───── Listed entries
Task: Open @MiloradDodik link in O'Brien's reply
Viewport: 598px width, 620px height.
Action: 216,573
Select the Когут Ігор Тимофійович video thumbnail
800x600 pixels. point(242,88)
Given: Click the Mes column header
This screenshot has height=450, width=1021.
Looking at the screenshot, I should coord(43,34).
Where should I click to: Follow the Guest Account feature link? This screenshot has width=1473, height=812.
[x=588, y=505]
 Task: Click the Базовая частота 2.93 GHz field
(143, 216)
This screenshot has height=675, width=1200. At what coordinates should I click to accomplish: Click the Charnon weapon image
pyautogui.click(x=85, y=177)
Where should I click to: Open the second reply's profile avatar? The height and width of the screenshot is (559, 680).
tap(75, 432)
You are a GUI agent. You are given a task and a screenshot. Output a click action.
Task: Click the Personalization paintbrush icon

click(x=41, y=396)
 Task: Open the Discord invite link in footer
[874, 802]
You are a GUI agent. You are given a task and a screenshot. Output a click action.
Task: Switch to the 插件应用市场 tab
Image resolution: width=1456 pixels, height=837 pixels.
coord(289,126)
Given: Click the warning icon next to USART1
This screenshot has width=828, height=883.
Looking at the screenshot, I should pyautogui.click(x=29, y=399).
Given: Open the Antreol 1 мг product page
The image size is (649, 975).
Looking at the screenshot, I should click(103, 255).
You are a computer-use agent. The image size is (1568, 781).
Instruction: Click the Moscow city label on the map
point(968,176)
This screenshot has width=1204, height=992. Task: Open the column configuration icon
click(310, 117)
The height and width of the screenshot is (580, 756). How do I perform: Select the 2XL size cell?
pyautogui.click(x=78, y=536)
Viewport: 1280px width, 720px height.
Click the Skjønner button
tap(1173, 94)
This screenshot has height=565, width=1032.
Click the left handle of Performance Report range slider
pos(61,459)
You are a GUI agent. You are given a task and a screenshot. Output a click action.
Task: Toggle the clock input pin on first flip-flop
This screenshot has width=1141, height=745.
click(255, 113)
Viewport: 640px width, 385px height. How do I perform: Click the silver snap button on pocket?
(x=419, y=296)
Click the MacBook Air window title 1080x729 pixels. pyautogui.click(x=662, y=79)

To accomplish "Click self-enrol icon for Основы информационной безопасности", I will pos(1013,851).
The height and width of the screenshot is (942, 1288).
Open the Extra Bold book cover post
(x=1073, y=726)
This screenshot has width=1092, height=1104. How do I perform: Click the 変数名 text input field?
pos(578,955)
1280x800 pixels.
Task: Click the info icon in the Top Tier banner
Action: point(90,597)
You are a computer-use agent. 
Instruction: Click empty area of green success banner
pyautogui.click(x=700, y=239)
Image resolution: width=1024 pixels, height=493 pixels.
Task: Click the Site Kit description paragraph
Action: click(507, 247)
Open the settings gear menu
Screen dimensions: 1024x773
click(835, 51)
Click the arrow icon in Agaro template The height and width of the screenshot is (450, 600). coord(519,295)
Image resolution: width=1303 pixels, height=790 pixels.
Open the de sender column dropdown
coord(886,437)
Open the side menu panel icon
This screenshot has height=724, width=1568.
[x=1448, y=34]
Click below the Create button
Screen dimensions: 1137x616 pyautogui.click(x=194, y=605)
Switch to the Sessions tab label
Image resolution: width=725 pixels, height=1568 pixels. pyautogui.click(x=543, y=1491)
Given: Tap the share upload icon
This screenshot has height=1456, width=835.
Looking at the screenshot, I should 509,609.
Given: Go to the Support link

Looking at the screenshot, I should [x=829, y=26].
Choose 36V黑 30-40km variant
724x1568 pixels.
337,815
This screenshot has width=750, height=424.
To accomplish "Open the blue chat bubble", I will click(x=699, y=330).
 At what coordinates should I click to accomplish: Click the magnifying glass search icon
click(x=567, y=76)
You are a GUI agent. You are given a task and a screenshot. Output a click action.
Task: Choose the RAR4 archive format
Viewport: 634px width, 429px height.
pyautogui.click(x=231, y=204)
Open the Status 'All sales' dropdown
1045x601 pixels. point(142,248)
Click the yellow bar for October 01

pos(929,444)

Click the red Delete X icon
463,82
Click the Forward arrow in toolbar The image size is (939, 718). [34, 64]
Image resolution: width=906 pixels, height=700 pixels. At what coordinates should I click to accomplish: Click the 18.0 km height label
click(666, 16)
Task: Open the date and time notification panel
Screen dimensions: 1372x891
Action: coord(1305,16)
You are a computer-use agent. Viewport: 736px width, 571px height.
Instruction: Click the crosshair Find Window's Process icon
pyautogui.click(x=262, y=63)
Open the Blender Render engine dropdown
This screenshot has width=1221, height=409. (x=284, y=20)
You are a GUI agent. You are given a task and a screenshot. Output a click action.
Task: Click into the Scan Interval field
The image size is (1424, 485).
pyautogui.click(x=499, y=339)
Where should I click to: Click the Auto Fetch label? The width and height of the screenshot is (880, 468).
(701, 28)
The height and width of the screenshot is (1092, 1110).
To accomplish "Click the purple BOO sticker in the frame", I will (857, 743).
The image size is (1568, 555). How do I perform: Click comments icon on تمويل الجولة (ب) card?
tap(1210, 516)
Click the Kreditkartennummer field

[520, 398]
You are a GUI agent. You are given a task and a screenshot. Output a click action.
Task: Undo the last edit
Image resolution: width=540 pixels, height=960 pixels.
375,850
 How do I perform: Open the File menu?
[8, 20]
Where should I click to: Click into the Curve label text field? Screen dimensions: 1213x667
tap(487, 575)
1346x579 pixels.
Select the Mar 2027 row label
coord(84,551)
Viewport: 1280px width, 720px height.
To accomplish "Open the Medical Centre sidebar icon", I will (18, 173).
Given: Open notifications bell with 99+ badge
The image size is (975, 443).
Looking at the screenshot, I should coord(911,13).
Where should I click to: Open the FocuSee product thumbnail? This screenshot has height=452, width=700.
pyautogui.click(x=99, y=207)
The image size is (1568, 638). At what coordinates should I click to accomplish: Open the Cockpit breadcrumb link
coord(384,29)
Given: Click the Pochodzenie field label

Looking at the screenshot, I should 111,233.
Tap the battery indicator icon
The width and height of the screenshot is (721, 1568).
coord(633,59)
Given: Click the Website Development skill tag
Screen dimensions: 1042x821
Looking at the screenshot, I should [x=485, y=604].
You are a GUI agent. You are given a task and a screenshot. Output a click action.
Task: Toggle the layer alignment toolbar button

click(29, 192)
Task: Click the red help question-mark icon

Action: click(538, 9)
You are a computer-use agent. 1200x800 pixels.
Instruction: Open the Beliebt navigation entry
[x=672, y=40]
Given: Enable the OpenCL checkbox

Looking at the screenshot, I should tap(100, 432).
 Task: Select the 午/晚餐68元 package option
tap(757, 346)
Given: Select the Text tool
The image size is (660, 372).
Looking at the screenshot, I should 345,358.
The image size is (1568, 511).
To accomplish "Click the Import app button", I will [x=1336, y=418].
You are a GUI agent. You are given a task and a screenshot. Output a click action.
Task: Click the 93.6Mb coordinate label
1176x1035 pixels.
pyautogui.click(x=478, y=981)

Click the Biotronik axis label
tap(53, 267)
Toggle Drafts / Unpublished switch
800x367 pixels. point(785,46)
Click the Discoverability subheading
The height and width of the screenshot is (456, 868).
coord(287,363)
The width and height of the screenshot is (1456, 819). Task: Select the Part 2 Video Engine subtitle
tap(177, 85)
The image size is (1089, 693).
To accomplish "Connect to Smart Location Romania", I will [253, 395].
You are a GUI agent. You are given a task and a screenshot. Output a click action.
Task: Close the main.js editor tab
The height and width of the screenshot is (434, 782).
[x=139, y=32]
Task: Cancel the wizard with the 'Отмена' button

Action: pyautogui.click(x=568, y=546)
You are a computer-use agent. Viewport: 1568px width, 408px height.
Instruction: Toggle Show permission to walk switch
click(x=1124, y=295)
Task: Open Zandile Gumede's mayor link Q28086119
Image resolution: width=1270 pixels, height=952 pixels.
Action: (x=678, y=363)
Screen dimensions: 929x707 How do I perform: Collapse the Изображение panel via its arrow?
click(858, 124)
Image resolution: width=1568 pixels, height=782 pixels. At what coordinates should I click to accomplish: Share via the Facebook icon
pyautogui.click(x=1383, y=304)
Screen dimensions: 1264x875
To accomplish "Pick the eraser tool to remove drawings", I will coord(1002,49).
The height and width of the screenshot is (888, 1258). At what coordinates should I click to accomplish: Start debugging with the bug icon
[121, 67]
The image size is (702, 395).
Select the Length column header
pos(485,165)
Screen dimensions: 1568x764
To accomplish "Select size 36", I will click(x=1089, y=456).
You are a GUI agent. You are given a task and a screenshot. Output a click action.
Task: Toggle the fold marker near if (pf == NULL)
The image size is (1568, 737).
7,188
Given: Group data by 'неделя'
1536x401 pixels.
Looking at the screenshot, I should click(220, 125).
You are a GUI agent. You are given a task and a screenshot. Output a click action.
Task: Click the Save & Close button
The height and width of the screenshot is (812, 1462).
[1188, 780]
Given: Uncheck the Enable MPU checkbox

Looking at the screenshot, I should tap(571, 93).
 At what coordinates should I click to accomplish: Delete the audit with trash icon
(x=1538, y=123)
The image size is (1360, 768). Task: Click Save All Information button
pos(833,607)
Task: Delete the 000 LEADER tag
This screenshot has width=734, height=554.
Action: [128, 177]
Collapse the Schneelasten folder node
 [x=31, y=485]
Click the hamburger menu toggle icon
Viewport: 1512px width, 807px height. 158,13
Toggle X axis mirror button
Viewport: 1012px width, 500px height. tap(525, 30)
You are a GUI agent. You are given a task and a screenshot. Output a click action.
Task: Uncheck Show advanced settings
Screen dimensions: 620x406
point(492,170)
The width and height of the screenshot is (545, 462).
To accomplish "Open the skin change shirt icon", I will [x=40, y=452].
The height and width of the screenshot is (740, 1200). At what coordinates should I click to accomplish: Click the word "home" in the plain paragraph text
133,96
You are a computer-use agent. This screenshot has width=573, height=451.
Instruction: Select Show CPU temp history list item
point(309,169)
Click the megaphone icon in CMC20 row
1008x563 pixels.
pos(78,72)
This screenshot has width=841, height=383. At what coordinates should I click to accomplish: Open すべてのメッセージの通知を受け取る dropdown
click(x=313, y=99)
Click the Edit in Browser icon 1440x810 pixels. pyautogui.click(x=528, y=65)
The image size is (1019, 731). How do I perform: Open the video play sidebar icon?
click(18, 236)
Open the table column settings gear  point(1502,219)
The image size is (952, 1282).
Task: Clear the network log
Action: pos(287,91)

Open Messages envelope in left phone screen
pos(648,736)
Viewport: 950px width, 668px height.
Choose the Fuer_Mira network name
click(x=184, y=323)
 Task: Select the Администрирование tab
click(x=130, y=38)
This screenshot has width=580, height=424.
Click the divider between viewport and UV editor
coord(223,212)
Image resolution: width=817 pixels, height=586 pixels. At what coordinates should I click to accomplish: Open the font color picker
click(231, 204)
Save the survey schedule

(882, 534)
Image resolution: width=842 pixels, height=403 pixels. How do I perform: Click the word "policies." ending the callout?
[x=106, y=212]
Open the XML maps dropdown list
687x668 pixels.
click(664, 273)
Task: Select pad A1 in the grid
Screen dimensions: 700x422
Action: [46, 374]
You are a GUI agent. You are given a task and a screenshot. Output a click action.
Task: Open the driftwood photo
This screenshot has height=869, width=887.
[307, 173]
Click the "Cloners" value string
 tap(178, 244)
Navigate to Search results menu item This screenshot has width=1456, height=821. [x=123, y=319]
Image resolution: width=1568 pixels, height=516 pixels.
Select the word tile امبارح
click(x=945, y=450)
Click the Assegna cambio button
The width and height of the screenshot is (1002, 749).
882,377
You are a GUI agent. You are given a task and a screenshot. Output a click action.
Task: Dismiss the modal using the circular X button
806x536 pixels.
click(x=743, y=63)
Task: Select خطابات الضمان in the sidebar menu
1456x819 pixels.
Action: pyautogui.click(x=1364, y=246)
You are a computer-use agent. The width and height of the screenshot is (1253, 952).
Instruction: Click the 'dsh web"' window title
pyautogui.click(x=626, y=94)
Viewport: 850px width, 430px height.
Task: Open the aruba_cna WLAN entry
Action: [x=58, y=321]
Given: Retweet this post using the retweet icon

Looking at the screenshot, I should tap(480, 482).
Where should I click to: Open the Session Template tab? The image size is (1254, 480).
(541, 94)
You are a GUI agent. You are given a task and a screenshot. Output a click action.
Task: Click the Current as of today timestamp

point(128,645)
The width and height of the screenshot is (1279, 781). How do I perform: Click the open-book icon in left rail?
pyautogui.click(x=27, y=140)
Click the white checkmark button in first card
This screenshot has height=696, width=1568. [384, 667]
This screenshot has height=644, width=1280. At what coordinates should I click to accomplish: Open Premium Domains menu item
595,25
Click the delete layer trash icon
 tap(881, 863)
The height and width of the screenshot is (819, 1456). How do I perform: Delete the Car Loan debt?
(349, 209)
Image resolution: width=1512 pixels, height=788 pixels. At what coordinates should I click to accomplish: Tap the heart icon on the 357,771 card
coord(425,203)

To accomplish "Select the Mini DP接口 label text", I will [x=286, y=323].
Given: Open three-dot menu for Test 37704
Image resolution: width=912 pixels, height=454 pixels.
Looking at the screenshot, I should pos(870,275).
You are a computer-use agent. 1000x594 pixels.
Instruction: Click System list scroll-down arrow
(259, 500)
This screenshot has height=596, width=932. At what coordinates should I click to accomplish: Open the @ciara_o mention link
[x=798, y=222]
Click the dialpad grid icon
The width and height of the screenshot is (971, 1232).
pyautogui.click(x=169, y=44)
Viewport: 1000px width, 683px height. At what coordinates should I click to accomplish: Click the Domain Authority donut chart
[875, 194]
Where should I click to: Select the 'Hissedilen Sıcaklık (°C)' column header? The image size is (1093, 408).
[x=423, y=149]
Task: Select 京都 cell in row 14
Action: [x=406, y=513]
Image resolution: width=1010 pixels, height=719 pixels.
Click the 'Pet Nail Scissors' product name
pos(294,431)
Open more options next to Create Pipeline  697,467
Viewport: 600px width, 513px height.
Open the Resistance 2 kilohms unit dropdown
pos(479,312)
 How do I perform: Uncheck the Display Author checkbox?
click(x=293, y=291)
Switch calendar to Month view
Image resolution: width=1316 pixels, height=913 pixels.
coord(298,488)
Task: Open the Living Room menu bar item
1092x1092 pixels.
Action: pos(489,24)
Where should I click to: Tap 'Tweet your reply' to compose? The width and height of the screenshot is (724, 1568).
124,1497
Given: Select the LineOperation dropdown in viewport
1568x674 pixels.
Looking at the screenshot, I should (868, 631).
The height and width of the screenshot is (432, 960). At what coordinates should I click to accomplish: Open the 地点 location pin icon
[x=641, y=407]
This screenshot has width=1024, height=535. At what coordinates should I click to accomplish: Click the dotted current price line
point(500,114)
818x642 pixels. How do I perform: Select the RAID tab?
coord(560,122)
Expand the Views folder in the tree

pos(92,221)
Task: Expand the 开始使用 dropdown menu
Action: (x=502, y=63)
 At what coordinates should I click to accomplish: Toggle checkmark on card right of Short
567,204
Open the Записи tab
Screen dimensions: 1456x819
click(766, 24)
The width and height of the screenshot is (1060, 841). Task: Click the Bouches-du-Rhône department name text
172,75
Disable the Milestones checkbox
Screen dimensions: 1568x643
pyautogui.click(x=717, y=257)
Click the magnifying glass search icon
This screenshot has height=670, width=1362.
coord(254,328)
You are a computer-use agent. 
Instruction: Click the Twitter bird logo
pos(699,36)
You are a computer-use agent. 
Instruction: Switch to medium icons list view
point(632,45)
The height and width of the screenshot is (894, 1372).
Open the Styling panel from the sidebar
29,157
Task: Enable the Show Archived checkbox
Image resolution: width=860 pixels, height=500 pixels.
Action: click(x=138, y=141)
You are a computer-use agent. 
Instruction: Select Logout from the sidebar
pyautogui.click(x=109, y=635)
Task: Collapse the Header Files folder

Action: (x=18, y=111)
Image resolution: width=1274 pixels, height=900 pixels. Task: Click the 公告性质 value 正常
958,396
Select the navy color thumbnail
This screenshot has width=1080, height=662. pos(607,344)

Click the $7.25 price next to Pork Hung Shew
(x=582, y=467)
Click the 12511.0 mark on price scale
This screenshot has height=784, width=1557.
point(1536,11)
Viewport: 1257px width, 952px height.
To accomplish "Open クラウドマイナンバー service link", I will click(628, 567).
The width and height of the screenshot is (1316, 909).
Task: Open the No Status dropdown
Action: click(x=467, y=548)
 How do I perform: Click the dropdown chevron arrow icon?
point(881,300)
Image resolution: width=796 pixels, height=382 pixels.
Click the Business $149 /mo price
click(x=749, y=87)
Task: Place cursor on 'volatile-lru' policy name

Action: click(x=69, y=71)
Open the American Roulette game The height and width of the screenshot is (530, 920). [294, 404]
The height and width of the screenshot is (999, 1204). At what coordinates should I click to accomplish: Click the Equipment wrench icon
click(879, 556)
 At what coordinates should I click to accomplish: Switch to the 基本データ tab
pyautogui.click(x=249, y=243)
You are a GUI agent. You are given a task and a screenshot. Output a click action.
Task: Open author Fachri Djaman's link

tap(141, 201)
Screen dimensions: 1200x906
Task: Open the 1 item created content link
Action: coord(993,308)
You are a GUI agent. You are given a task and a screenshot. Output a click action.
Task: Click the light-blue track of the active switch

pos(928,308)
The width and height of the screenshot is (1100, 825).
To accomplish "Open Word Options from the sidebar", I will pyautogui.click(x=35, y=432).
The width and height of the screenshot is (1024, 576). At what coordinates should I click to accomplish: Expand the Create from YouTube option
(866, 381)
──────────
Exercise brief: From the data above, return every line from the line that has "Screen dimensions: 1264x875" up to and including the line that has "The image size is (702, 395).", exactly.

Response for this exercise:
Screen dimensions: 1264x875
To accomplish "Pick the eraser tool to remove drawings", I will coord(1002,49).
The height and width of the screenshot is (888, 1258). At what coordinates should I click to accomplish: Start debugging with the bug icon
[121, 67]
The image size is (702, 395).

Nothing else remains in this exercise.